Why the meticulous study of cemeteries? What can be learned from them?

Child deaths a mystery
“It’s a great resource for genealogists. Genealogy has become quite popular. This would make it easy for people who might say, ‘I think I had an ancestor in Lewes but I’m not sure,’ or ‘Are there any people there with my family name?’ They can have access to that information,” Toohey says. Historians can also look at birth and death years and study whether a possible public health crisis such as a flu epidemic hit the area.

Toohey said while working at Ebenezer Cemetery she noted about half of the gravesites were those of children. The observation piqued the investigative archaeologist in her.

“Is there a disproportionate amount of children represented in the cemetery, or perhaps in Lewes in general, compared to the rest of the United States at that time? It just kind of bolsters our knowledge of the past,” Toohey says.

Customs engraved in stones
She says the data gathered has provided a look at cemetery growth patterns, with St. Peter’s Cemetery density of gravesites providing an interesting chronology when viewed on a computer.

“The cemetery sort of grew around three separate churches. We’ve actually found a preliminary pattern. It started in the middle quadrant and then grew and kind of went around the church,” she says.

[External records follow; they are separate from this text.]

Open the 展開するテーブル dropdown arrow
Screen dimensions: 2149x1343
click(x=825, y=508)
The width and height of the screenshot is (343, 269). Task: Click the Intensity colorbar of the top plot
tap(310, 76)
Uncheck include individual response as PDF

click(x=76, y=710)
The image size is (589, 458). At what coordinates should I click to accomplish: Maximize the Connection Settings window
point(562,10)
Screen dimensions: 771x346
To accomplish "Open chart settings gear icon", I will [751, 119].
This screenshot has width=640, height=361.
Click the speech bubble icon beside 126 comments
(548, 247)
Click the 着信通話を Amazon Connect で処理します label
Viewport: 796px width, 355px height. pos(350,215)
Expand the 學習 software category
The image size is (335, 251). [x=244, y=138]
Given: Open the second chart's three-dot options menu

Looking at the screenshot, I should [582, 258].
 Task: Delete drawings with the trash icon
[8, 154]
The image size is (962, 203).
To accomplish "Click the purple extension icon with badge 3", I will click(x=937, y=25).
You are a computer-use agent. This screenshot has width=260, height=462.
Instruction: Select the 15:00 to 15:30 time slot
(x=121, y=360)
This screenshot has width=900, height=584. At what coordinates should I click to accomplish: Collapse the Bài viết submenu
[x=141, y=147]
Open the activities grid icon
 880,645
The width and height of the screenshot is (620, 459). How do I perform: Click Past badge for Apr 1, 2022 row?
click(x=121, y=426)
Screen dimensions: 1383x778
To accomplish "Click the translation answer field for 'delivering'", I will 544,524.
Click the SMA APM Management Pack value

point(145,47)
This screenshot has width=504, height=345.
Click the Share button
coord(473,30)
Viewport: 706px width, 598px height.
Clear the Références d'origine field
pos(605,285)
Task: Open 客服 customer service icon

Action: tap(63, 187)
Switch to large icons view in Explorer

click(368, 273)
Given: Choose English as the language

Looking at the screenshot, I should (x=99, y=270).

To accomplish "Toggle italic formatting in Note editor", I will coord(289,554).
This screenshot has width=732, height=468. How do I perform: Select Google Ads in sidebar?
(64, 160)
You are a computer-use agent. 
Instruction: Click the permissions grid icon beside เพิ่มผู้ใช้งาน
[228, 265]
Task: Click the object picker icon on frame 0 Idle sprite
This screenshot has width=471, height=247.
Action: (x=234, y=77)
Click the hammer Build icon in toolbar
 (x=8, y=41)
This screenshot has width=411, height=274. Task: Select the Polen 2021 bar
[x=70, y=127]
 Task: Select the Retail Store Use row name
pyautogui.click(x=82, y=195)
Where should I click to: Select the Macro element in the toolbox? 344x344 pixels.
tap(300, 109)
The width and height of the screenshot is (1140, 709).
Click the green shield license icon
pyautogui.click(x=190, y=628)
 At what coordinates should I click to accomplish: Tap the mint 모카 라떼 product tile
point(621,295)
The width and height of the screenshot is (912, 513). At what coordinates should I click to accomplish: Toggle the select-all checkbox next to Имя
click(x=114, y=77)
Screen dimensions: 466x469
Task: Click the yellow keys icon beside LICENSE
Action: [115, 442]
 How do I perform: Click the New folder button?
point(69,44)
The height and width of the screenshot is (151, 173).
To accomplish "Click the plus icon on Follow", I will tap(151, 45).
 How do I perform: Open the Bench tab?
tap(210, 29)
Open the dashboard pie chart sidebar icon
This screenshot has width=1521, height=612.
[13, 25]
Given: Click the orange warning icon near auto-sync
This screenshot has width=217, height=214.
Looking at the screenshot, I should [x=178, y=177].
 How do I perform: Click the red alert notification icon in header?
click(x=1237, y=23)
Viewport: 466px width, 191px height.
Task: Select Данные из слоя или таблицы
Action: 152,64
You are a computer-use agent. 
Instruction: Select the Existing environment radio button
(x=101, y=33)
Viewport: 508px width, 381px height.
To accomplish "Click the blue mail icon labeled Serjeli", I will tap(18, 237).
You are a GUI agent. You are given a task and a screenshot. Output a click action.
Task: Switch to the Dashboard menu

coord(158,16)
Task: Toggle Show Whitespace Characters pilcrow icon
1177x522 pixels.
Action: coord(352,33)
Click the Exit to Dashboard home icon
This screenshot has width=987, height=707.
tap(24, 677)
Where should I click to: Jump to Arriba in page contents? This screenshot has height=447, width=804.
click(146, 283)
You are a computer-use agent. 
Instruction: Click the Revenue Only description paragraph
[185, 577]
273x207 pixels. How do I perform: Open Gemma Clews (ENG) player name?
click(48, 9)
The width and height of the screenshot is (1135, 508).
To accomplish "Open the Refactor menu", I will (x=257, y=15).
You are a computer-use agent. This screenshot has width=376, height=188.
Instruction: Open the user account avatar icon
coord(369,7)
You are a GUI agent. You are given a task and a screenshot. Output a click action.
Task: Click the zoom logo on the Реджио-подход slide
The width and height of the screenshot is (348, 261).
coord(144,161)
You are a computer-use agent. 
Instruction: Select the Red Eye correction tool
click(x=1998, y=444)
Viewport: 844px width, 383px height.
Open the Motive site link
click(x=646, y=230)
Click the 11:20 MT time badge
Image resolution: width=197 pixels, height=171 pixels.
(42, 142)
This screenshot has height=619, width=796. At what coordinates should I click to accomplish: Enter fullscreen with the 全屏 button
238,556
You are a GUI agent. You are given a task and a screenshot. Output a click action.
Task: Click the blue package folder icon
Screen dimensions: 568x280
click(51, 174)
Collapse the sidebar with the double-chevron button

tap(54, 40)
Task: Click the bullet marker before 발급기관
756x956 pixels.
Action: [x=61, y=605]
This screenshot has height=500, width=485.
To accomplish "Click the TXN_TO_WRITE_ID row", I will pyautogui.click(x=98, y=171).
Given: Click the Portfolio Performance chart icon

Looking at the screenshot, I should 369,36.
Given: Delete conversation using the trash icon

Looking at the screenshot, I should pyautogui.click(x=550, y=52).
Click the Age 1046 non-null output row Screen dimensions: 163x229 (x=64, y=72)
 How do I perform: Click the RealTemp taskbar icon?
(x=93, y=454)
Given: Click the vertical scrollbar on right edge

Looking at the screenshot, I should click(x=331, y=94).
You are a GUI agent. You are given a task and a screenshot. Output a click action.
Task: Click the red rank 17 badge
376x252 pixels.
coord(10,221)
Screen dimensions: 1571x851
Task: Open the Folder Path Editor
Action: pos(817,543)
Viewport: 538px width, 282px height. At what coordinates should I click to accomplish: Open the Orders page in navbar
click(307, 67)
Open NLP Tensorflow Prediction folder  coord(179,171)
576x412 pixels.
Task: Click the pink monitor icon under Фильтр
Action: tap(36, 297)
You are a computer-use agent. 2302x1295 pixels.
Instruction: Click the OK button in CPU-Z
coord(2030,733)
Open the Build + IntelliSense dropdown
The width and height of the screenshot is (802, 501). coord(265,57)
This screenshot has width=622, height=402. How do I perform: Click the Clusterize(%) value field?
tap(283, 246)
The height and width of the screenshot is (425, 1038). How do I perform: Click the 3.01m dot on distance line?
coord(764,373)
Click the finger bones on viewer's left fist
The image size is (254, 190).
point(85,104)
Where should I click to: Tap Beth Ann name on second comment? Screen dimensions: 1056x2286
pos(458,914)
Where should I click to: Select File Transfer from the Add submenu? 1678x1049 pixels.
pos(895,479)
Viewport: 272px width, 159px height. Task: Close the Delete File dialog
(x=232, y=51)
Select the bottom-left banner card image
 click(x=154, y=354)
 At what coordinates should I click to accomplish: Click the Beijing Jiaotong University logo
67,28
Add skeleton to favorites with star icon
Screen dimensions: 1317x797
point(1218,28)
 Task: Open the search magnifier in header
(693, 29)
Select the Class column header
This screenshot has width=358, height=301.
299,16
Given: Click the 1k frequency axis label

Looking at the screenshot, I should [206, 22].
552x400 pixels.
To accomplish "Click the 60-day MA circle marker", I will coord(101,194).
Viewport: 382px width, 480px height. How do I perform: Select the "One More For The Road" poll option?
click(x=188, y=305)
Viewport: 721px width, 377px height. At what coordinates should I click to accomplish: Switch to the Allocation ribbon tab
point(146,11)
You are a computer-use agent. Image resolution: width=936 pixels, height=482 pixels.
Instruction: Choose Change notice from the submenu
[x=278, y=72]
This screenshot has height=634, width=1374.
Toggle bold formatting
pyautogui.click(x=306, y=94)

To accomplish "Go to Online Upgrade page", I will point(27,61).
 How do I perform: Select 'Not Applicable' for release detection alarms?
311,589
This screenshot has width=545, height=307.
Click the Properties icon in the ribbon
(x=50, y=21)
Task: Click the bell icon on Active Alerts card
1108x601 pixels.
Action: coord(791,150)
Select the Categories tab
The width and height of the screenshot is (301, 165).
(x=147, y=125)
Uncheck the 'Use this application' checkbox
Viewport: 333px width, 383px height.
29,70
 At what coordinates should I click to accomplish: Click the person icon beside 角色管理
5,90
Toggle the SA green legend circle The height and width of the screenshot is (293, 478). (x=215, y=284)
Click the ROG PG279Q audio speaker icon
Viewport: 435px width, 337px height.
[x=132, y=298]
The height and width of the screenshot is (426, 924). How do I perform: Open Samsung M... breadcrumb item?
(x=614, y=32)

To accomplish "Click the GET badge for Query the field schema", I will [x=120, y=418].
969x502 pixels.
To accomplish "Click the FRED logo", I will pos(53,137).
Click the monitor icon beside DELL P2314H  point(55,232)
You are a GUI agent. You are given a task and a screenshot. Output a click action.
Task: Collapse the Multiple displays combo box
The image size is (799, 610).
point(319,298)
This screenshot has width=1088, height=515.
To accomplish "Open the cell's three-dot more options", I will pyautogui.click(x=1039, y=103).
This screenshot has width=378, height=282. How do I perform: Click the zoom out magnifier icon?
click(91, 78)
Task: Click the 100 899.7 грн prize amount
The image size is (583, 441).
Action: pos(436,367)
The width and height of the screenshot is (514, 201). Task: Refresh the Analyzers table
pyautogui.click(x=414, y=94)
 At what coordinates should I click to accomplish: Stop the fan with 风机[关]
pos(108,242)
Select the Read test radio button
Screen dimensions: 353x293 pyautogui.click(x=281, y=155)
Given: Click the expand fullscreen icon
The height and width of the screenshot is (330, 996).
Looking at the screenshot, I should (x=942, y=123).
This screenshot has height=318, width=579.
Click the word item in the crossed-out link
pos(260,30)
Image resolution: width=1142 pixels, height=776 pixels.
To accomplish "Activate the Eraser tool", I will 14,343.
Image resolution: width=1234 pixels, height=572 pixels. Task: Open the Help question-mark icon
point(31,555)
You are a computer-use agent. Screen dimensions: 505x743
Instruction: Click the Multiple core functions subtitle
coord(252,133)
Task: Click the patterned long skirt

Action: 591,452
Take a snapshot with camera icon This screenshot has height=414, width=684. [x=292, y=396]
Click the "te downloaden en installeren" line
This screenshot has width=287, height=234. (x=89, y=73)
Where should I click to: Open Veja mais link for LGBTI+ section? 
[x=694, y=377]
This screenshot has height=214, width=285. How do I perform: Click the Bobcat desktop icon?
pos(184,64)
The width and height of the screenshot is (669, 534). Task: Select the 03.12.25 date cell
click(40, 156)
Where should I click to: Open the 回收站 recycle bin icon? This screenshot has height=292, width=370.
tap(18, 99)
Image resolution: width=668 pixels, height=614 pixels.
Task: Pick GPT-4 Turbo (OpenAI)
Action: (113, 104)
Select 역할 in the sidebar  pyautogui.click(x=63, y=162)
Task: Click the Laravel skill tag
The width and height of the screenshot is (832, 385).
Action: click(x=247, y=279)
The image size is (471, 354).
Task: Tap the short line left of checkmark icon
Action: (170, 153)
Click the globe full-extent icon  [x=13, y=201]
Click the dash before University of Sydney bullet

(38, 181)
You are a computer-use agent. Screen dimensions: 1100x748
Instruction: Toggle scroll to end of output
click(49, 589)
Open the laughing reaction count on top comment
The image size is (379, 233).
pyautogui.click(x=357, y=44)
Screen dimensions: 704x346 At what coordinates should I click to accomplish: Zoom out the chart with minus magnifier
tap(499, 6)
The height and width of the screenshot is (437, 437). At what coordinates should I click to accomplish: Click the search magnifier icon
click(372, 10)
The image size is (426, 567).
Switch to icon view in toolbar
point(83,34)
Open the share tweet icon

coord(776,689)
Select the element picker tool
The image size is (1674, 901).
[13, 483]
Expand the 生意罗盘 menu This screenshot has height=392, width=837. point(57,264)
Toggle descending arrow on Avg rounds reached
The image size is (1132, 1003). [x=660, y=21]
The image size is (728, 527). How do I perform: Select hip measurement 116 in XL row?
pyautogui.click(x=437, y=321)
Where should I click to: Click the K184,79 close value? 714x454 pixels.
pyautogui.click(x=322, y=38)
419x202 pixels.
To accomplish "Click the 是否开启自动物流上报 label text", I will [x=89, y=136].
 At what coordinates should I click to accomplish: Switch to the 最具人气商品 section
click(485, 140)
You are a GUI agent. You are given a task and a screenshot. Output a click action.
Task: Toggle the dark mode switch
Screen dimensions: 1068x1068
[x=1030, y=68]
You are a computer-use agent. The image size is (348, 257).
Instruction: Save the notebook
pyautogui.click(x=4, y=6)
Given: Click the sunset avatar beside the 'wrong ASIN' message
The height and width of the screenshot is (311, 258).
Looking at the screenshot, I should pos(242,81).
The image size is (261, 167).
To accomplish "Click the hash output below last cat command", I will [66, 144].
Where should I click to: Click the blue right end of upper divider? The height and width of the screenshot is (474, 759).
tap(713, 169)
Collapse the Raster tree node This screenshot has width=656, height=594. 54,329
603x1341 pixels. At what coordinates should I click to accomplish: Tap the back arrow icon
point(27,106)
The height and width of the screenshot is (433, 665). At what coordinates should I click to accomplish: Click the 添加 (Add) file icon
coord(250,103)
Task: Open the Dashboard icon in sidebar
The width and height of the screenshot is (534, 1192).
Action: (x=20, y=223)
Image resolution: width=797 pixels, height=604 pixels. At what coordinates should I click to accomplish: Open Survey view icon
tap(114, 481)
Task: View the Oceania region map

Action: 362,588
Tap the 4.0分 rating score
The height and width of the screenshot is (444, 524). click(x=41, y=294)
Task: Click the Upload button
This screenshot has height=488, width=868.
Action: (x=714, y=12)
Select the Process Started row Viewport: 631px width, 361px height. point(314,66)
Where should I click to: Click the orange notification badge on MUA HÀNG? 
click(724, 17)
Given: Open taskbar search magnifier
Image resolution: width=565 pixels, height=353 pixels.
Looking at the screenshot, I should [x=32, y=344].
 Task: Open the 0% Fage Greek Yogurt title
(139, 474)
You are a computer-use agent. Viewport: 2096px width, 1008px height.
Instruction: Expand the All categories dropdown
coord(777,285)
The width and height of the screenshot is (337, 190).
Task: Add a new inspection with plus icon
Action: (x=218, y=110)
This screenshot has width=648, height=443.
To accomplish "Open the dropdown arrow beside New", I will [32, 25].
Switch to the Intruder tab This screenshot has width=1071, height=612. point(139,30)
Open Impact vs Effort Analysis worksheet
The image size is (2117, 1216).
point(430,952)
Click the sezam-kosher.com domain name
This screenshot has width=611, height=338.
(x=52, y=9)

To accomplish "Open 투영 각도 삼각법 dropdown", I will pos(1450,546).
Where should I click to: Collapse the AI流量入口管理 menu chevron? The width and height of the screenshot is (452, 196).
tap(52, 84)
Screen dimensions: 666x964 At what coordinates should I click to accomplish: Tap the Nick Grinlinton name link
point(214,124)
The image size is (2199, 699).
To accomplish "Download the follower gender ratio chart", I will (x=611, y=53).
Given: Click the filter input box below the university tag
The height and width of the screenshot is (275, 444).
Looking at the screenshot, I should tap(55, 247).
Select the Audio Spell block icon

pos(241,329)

Changes over time in funerary customs can also be seen. The oldest grave marker found dates to 1707 in the cemetery on Pilottown Road across from the Devries Monument.

“I really enjoy the older stones. Those are the ones that tend to have more engravings, symbols, objects and epitaphs. They tend to be more personalized and moving, especially the ones for children,” she says.

Among notable epitaphs Toohey has seen on headstones: “I told you I was sick,” and “I’m still a little nervous about this trip.”

Toohey says a move toward more standardization and less individuality appears in headstones that are more recent. She said the change happened in the 1930s.

“They start to switch over to the ones you commonly see today, rectangular stones with just the name and the date of birth and death,” says Toohey.

Periods when certain types of stone were used – changing from limestone to marble then granite – can also be seen.

“I’m not sure that I’ve seen anything in granite that’s deeply personal. There are always exceptions but they’re a lot more cut-and-dried,” she says.

Data to be made public
Historical society member Russ Allen heads the research project. He says it will take at least two years and two more interns to finish gathering data. About two months of fieldwork remain.

“There’s Coolspring Cemetery and one in Rehoboth, those are the two big ones. We also want to do St. George’s Chapel and the Hazzard Cemetery,” says Allen. He says the last intern will work with the substantial quantity of information that will have been gathered.

“We’ll put some of the data to use either on a website or publish it. We’ve recorded close to 4,800 stones and lots and lots of names,” says Allen.

He says the ultimate goal is to make the project’s entire database, cross-referenced in a number of ways, available to the public through the internet and through computer records in the society’s library.

“There’s no shortage of ideas of what we can do with this,” says Allen.

The project is in part made possible by grants from the Jessie Ball duPont Fund based in Jacksonville, Fla. DuPont, who died in 1970, stipulated in her will that only those organizations which had received a philanthropic gift from her between Jan. 1, 1960, and Dec. 31, 1964, would be eligible for funding.

The cemetery project received $18,000 from the fund’s recent grant cycle. The fund provides $12 million to $18 million a year to more than 300 organizations.